Finance is applied economics.
• From another view, while accounting is the language of
business, finance is the literature.
• Financial implications are at the heart of every business
transaction and decision.
Introduction
• Finance is not an end in and of itself. It is a tool, a most
valuable tool used to communicate, judge, and monitor
the results of business decisions. It is a tool well-suited
for the boardroom as well as the shop floor; from the
executive suite to the distribution center; from corporate
and divisional staff offices to a distant sales office.
• In a world of geo-political, social and economic
uncertainty, strategic financial management is in a
process of change, which requires a reassessment of
the fundamental assumptions that cut across the
traditional boundaries of the subject.
Objectives of a Firm
• All the traditional finance literature confirms that
investors should be rational, risk-averse individuals who
formally analyze one course of action in relation to
another for maximum benefit, even under conditions of
uncertainty.
• What should be (rather than what is) is what we term
normative theory.
Normative financial theory dictates what financial
managers "ought to do" when faced with financial
decisions. Positive, or descriptive, financial theory
includes both research designed to find relationships
among variables and surveys designed to find out
what financial managers are actually doing. Positive
studies have revealed that financial managers do not
always act in the way that normative theories would
say is appropriate for the situation.
• It represents the foundation of modern finance within
which:
Investors maximize their wealth by
selecting optimum investment and
financing opportunities, using financial
models that maximize expected returns
in absolute terms at minimum risk.
• What concerns investors is not simply maximum profit
but also the likelihood of it arising: a risk-return trade-
off from a portfolio of investments, with which they feel
comfortable and which may be unique for each
individual.
• Thus, in a sophisticated mixed market economy where
the ownership of a company’s portfolio of physical and
monetary assets is separated from its control, it follows
that:
The normative objective of financial management should
be:
To implement investment and financing decisions using
risk-adjusted wealth maximizing criteria, which satisfy the
firm’s owners (shareholders) by placing them all in
equal, optimum financial position.
• Of course, we should not underestimate a firm’s
financial, fiscal, legal, and social responsibilities to all its
other stakeholders.

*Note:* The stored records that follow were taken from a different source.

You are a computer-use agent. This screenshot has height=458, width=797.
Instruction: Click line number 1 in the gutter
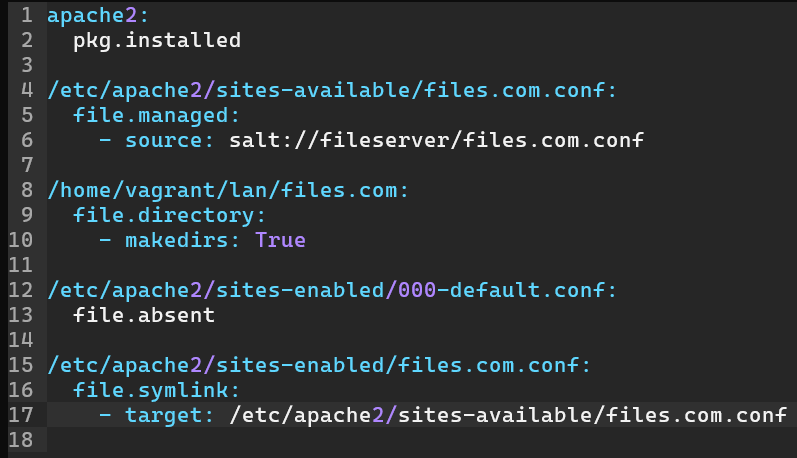[27, 16]
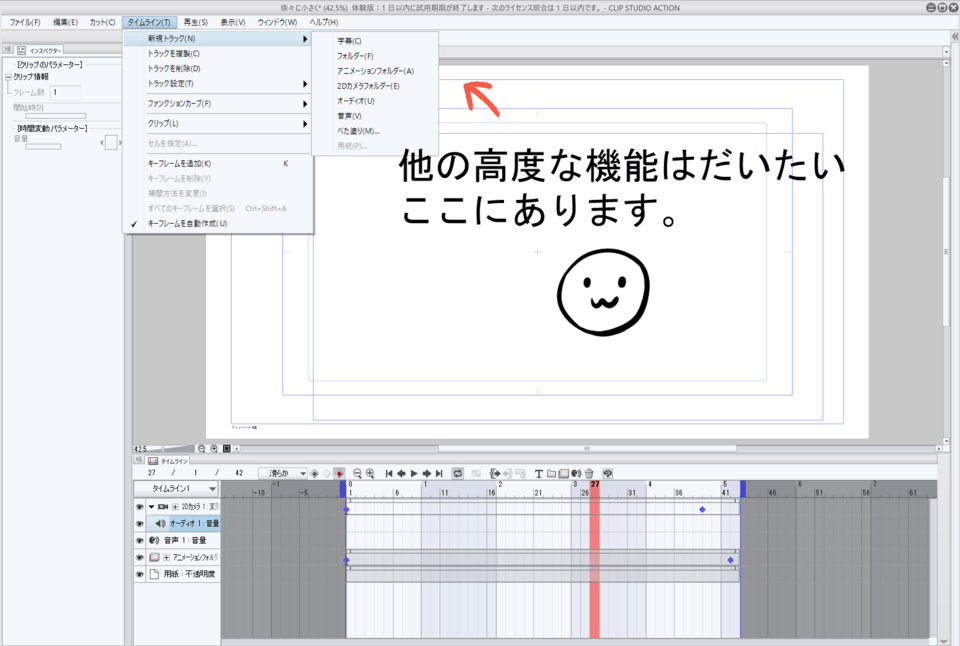960x646 pixels.
Task: Toggle visibility of the 音声 1 track
Action: pyautogui.click(x=139, y=540)
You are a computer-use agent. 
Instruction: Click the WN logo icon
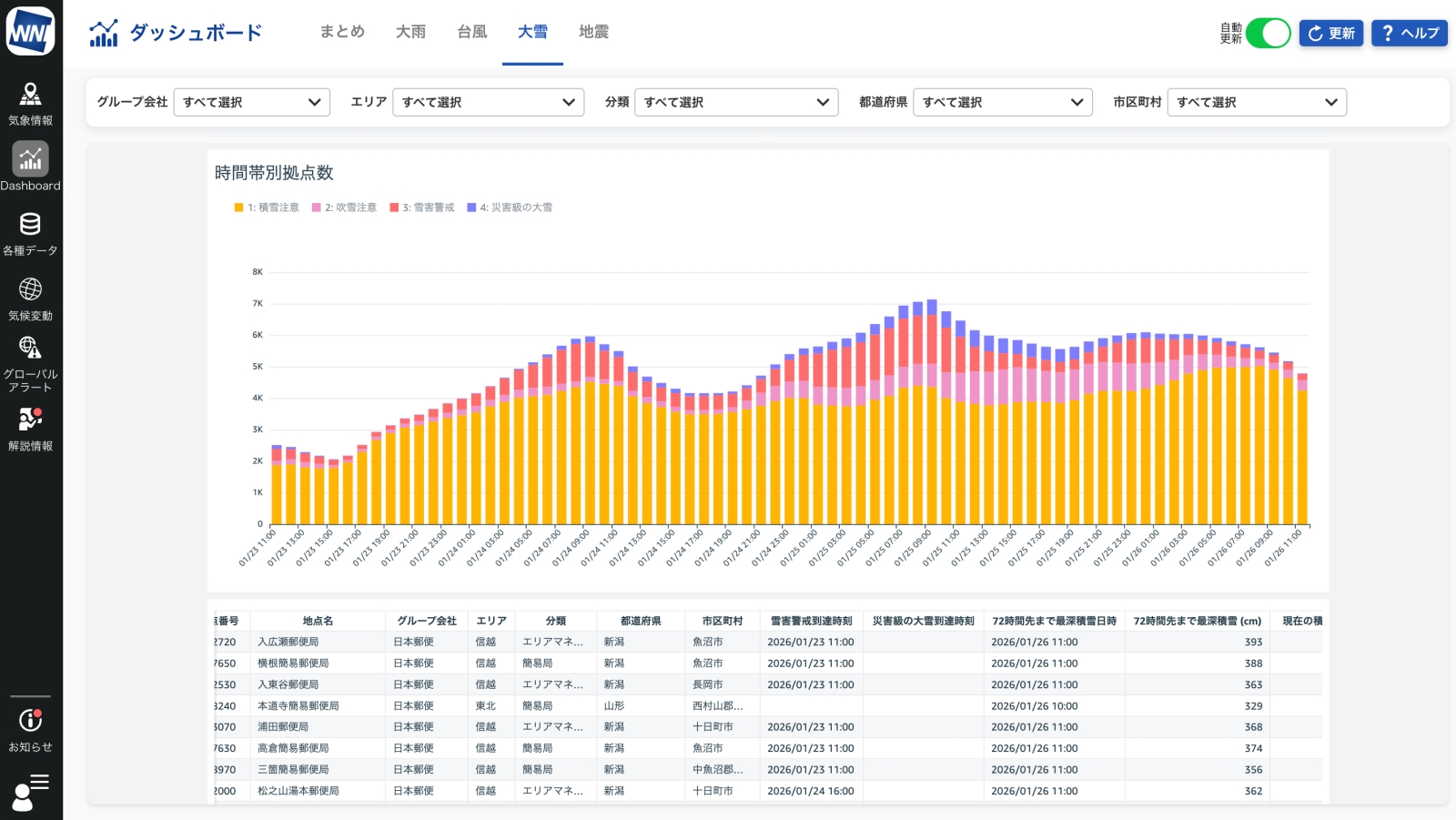(30, 32)
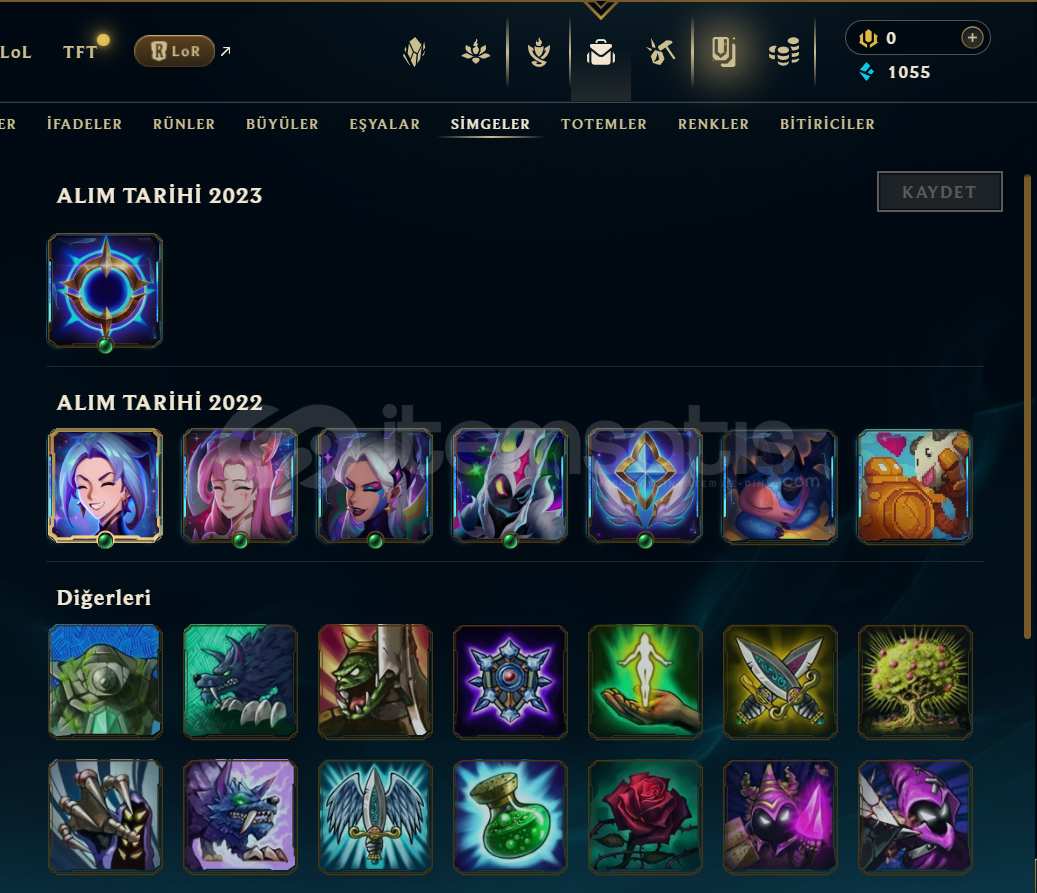Viewport: 1037px width, 893px height.
Task: Select the 2023 compass summoner icon
Action: pos(105,290)
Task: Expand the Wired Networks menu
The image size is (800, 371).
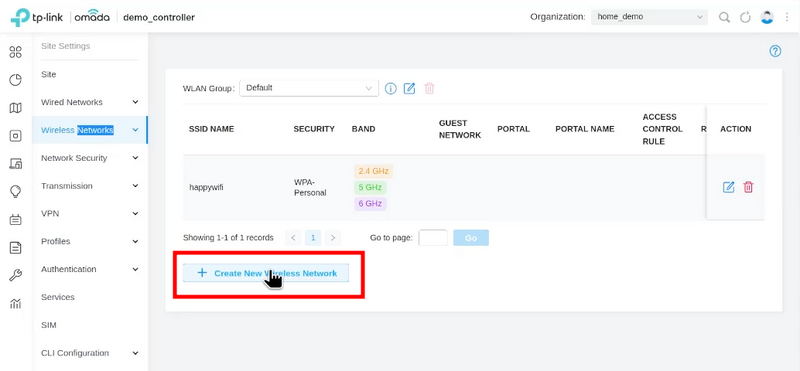Action: 90,102
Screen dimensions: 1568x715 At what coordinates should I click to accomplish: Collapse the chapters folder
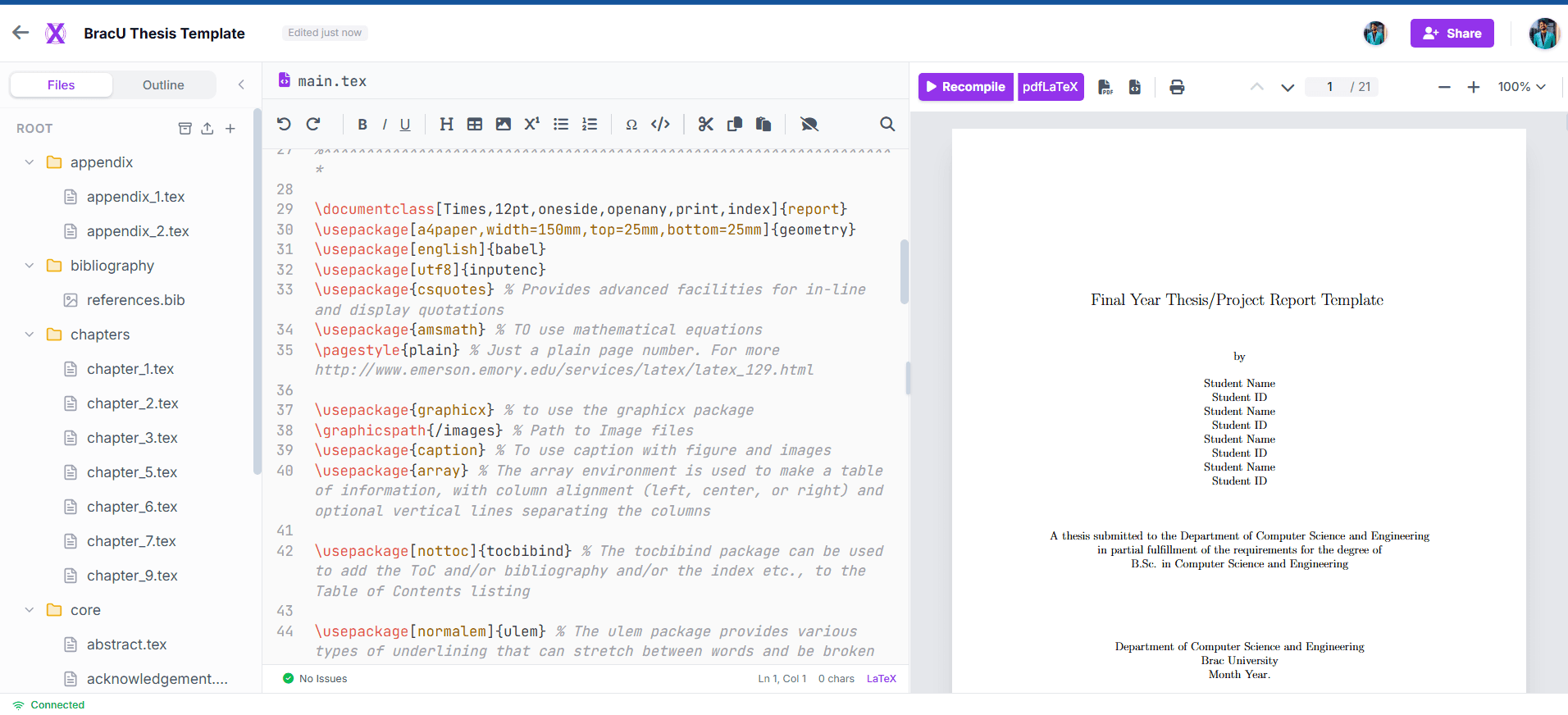point(30,335)
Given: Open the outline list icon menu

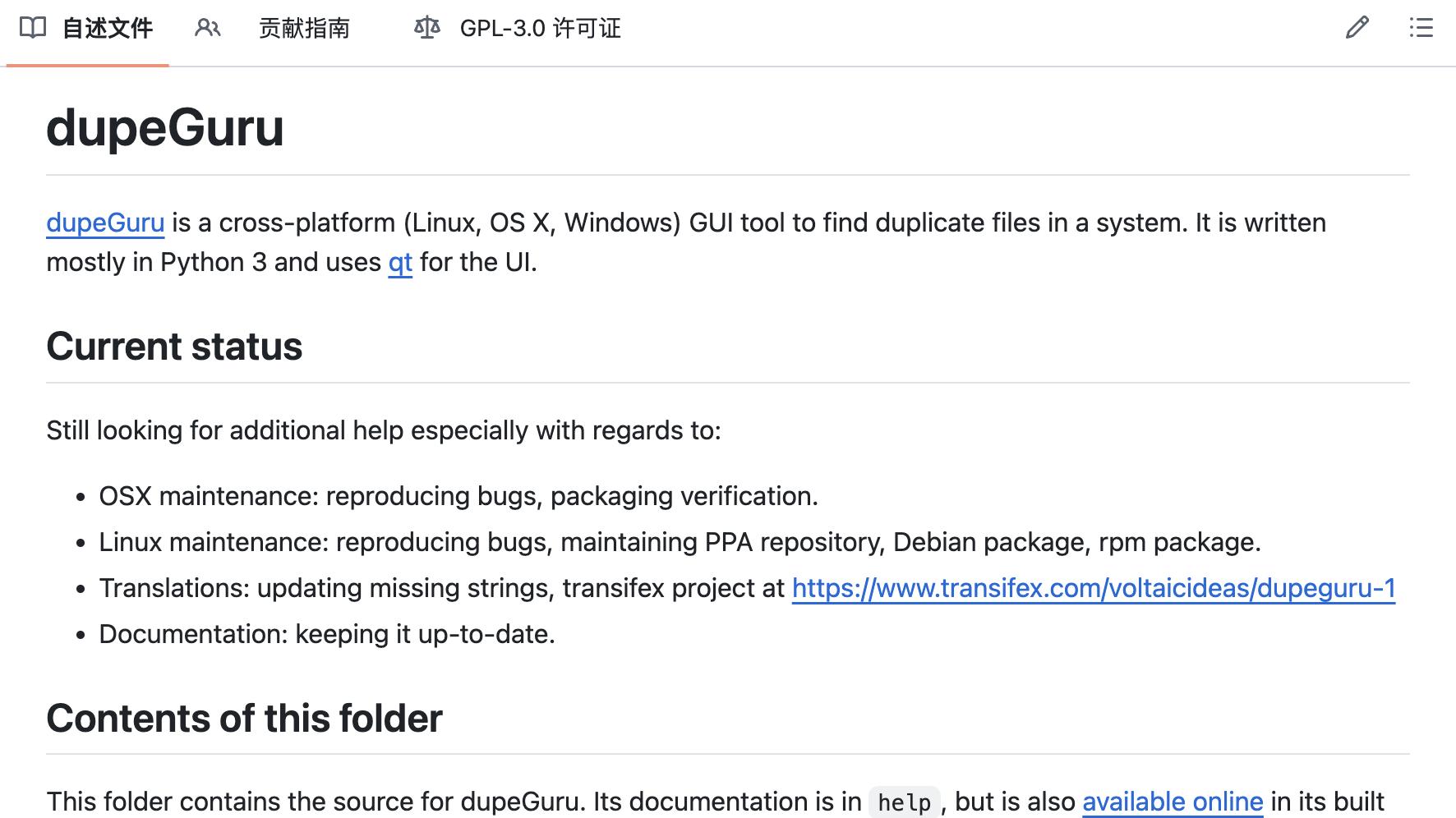Looking at the screenshot, I should 1421,28.
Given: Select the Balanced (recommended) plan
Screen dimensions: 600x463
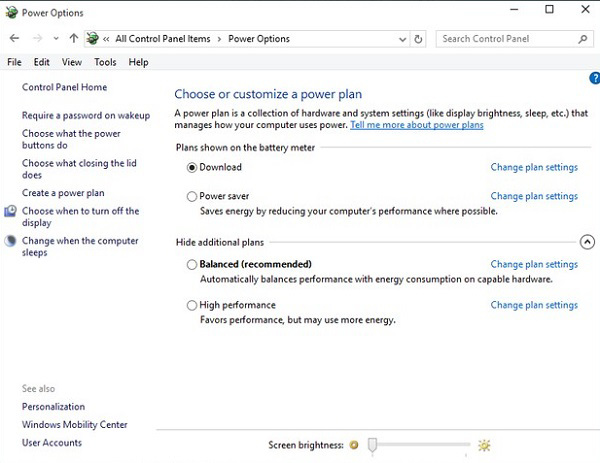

These include alternative providers
of capital, creditors, employees and customers, through
to government and society at large. However, the
satisfaction of their objectives should be perceived as a
means to an end, namely, shareholder wealth
maximization.
• As employees, management’s own satisficing behavior
should also be subordinate to those to whom they are
ultimately accountable, namely their shareholders, even
though empirical evidence and financial scandals have
long cast doubt on managerial motivation.
• In our ideal world, firms exist to convert inputs of physical
and money capital into outputs of goods and services that
satisfy consumer demand to generate money profits.
Since most economic resources are limited but society’s
demand seems unlimited, the corporate management
function can be perceived as the future allocation of
scarce resources with a view to maximizing consumer
satisfaction. And because money capital (as opposed to
labor) is typically the limiting factor, the strategic problem
for financial management is how limited funds are
allocated between alternative uses.
• The pioneering work of Jenson and Meckling resolves
this dilemma by defining corporate management as
agents of the firm’s owners, who are termed the
principals. The former are authorized not only to act on
the behalf of the latter, but also in their best interests.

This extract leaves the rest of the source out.